_TASK_: Please write each record out again word for word.

*** Begin section ***

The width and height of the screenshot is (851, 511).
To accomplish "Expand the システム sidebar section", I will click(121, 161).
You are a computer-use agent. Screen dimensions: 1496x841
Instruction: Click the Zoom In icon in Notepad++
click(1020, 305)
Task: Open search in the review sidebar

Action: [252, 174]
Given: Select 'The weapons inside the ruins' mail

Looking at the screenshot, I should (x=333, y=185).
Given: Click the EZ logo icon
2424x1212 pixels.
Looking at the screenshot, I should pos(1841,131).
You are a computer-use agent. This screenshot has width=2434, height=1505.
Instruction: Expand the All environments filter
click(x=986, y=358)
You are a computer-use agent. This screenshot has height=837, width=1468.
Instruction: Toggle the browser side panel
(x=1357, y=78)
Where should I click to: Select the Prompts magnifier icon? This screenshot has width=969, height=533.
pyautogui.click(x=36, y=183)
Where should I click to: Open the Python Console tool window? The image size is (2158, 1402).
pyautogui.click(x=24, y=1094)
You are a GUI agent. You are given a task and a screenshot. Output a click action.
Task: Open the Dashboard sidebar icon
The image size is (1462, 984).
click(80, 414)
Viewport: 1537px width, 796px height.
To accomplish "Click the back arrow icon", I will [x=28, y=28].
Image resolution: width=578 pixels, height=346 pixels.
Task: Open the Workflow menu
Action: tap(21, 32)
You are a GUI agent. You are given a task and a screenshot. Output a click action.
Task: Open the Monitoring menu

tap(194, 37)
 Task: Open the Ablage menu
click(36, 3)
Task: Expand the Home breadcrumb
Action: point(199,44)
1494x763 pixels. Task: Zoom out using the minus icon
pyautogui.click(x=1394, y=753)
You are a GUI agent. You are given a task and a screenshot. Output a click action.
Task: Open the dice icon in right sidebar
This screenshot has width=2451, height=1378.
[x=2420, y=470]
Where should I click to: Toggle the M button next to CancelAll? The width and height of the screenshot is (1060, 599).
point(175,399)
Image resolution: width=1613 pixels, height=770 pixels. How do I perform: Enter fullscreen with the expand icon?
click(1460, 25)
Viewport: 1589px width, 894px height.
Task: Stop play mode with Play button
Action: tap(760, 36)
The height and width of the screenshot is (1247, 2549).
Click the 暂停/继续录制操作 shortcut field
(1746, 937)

*** End section ***

_EXERCISE ANSWER_:
The width and height of the screenshot is (851, 511).
To accomplish "Expand the システム sidebar section", I will click(121, 161).
You are a computer-use agent. Screen dimensions: 1496x841
Instruction: Click the Zoom In icon in Notepad++
click(1020, 305)
Task: Open search in the review sidebar

Action: [252, 174]
Given: Select 'The weapons inside the ruins' mail

Looking at the screenshot, I should (x=333, y=185).
Given: Click the EZ logo icon
2424x1212 pixels.
Looking at the screenshot, I should pos(1841,131).
You are a computer-use agent. This screenshot has width=2434, height=1505.
Instruction: Expand the All environments filter
click(x=986, y=358)
You are a computer-use agent. This screenshot has height=837, width=1468.
Instruction: Toggle the browser side panel
(x=1357, y=78)
Where should I click to: Select the Prompts magnifier icon? This screenshot has width=969, height=533.
pyautogui.click(x=36, y=183)
Where should I click to: Open the Python Console tool window? The image size is (2158, 1402).
pyautogui.click(x=24, y=1094)
You are a GUI agent. You are given a task and a screenshot. Output a click action.
Task: Open the Dashboard sidebar icon
The image size is (1462, 984).
click(80, 414)
Viewport: 1537px width, 796px height.
To accomplish "Click the back arrow icon", I will [x=28, y=28].
Image resolution: width=578 pixels, height=346 pixels.
Task: Open the Workflow menu
Action: tap(21, 32)
You are a GUI agent. You are given a task and a screenshot. Output a click action.
Task: Open the Monitoring menu

tap(194, 37)
 Task: Open the Ablage menu
click(36, 3)
Task: Expand the Home breadcrumb
Action: point(199,44)
1494x763 pixels. Task: Zoom out using the minus icon
pyautogui.click(x=1394, y=753)
You are a GUI agent. You are given a task and a screenshot. Output a click action.
Task: Open the dice icon in right sidebar
This screenshot has width=2451, height=1378.
[x=2420, y=470]
Where should I click to: Toggle the M button next to CancelAll? The width and height of the screenshot is (1060, 599).
point(175,399)
Image resolution: width=1613 pixels, height=770 pixels. How do I perform: Enter fullscreen with the expand icon?
click(1460, 25)
Viewport: 1589px width, 894px height.
Task: Stop play mode with Play button
Action: tap(760, 36)
The height and width of the screenshot is (1247, 2549).
Click the 暂停/继续录制操作 shortcut field
(1746, 937)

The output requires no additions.